Marguerite’s Theorem **
Franco-Swiss film, 1h52
Marguerite Hoffman does not go unnoticed at the École Normale Supérieure: in this closed environment, she does not take off her slippers (“It’s comfortable,” she quietly pleads to those who are surprised) and she is the only woman in the final year of her mathematics thesis. For her, this discipline represents “a means of bringing order to infinity”. The subject of his thesis? Demonstrate a part of Goldbach’s conjecture on which generations of mathematicians have already worked.
Before her defense, Marguerite must present the state of her research to an assembly of scientists, but Lucas, also a brilliant doctoral student of Laurent Werner, her research director, questions her on one point. And Marguerite’s entire demonstration collapses. Rather than finding another thesis subject, the student runs away. She doesn’t care about having to repay four years of salary at school: from now on Marguerite no longer wants to have any connection with mathematics and is starting a new life far from her bearings.
An obsession with mathematics on the verge of madness
Revelation of the film, the Franco-Swiss actress Ella Rumpf imposes a fascinating Marguerite with her deep voice as if sealed inside herself, her awkward and determined walk, as well as her uncertain knowledge of social codes. In an interesting counter-job, Jean-Pierre Darroussin plays a research director who refuses to put feelings into his work. With the mischievous Lucas (Julien Frison) and the vibrant Noa (Sonia Bonny), her roommate, life enters into the daily life of Marguerite who reconsiders in small ways her relationship with others until then centered essentially on her relationship with a mother too anxious (Clotilde Courau).

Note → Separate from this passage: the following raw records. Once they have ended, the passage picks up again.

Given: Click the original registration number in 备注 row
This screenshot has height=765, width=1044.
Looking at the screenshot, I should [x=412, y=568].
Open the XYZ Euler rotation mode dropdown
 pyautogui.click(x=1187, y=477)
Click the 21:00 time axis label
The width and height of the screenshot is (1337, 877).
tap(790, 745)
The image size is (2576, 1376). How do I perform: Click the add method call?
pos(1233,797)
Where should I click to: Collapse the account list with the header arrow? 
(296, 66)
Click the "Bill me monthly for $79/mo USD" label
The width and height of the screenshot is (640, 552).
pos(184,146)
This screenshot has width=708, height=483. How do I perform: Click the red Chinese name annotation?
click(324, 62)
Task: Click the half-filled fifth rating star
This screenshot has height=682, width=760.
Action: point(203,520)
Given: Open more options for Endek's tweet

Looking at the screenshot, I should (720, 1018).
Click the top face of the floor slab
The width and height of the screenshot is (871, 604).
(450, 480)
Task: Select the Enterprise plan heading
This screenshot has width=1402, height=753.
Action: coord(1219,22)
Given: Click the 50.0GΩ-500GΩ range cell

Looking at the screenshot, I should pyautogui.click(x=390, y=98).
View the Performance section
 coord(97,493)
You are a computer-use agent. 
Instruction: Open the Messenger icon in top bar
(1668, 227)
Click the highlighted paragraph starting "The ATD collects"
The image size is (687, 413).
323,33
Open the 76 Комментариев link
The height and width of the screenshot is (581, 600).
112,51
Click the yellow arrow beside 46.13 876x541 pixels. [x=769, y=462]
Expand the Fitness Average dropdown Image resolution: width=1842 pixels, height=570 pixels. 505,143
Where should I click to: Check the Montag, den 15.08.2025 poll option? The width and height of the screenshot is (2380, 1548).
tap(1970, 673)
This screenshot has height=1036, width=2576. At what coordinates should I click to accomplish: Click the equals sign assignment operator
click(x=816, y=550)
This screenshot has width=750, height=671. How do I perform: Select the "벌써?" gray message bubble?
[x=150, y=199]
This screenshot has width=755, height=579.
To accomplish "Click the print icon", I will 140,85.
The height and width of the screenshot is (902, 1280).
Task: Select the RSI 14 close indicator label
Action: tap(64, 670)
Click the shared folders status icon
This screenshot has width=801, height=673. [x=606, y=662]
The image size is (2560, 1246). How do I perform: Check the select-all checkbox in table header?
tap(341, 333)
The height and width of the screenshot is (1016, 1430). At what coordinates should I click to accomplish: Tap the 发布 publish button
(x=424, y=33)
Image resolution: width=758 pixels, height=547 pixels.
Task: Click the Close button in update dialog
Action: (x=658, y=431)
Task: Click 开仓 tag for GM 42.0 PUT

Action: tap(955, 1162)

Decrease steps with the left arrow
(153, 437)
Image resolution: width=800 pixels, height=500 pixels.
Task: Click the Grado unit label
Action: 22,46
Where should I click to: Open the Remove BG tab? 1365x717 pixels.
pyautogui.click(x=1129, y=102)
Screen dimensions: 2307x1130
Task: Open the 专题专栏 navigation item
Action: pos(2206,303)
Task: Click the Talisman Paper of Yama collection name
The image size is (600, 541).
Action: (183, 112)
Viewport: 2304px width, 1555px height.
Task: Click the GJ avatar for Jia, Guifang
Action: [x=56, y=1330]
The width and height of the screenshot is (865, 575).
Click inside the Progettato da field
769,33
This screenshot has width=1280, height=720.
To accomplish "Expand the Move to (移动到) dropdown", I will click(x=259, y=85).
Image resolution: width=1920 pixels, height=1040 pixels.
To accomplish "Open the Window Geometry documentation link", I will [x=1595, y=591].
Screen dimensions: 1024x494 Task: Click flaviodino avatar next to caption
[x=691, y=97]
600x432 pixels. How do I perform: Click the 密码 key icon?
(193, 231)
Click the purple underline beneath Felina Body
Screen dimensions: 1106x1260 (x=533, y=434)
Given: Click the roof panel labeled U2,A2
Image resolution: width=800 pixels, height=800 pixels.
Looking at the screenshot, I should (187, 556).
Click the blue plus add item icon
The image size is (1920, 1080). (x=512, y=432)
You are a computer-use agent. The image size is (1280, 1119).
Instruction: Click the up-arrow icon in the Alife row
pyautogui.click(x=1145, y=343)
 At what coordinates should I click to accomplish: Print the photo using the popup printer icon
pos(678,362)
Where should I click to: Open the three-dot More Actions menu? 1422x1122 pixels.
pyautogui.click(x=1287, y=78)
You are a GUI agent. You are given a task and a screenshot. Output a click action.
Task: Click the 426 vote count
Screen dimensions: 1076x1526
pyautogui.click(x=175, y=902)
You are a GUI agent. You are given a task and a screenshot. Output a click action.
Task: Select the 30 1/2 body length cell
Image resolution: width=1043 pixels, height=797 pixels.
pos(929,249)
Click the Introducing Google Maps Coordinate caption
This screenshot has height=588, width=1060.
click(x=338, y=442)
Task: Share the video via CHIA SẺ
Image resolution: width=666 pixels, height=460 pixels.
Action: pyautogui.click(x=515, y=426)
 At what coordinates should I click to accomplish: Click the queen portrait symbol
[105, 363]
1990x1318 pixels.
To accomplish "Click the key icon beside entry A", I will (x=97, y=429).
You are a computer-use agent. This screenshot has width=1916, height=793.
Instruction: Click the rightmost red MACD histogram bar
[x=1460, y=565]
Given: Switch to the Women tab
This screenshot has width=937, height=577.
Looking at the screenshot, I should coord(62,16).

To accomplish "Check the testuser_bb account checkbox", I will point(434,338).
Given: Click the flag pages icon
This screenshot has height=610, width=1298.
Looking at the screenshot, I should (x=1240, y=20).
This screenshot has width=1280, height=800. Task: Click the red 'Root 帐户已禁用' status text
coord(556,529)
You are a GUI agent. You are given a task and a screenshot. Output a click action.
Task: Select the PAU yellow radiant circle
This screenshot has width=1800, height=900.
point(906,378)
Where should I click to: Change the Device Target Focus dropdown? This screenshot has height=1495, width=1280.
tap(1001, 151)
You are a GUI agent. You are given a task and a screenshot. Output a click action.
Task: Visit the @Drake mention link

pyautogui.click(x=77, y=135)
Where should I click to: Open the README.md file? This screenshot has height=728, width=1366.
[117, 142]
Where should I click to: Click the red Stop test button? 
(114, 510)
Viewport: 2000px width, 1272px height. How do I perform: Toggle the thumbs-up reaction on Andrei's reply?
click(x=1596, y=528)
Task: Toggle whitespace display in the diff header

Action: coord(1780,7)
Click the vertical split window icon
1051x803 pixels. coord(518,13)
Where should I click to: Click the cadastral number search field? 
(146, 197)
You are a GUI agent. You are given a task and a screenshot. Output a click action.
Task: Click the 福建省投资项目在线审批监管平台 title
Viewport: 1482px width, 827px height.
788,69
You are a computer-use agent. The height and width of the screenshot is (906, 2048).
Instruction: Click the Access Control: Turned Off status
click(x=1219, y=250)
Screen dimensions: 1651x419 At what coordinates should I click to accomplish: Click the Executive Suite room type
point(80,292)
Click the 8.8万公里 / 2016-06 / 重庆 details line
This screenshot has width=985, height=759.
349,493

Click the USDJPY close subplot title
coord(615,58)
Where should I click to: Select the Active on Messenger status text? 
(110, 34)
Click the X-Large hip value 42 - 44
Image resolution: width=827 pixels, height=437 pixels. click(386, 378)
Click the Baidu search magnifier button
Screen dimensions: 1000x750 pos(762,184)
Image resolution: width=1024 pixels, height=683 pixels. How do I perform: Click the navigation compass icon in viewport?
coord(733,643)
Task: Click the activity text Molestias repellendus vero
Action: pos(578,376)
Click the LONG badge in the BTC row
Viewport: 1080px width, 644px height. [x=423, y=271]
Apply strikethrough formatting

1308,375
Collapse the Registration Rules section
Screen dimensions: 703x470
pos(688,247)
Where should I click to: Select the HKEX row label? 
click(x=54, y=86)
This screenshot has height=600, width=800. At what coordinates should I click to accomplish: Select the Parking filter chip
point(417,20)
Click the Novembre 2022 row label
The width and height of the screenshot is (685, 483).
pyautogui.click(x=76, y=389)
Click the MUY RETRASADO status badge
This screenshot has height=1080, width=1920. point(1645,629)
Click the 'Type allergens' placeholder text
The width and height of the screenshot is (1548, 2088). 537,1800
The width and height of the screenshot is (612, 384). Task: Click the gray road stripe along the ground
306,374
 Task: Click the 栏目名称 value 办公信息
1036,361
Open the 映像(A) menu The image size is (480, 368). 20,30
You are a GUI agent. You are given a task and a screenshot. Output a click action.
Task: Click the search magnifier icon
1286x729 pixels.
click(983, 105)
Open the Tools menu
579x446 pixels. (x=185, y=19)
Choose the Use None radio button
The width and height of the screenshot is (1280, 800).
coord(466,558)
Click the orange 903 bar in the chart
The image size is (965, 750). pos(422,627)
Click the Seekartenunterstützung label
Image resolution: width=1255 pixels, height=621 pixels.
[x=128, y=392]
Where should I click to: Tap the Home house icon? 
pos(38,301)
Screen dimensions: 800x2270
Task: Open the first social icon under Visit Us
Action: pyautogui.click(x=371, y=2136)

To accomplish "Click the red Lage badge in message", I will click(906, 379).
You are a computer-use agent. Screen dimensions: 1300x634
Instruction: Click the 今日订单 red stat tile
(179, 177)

If the film follows a relatively conventional narrative, it makes the obsession with mathematics on the verge of madness palpable, without excluding a few notes of humor. It was through her meeting with Ariane Mézard, one of the rare female mathematicians, that Anna Novion (Les Grandes Personnes and Rendez-vous à Kiruna) had access to the poetry of this universe. For the film, the researcher found a thesis subject and a path towards the result – “three or four years of work, the time of a doctorate”, explains the scientist. The filmmaker was able to make this language, unknown to most of us, cinematic.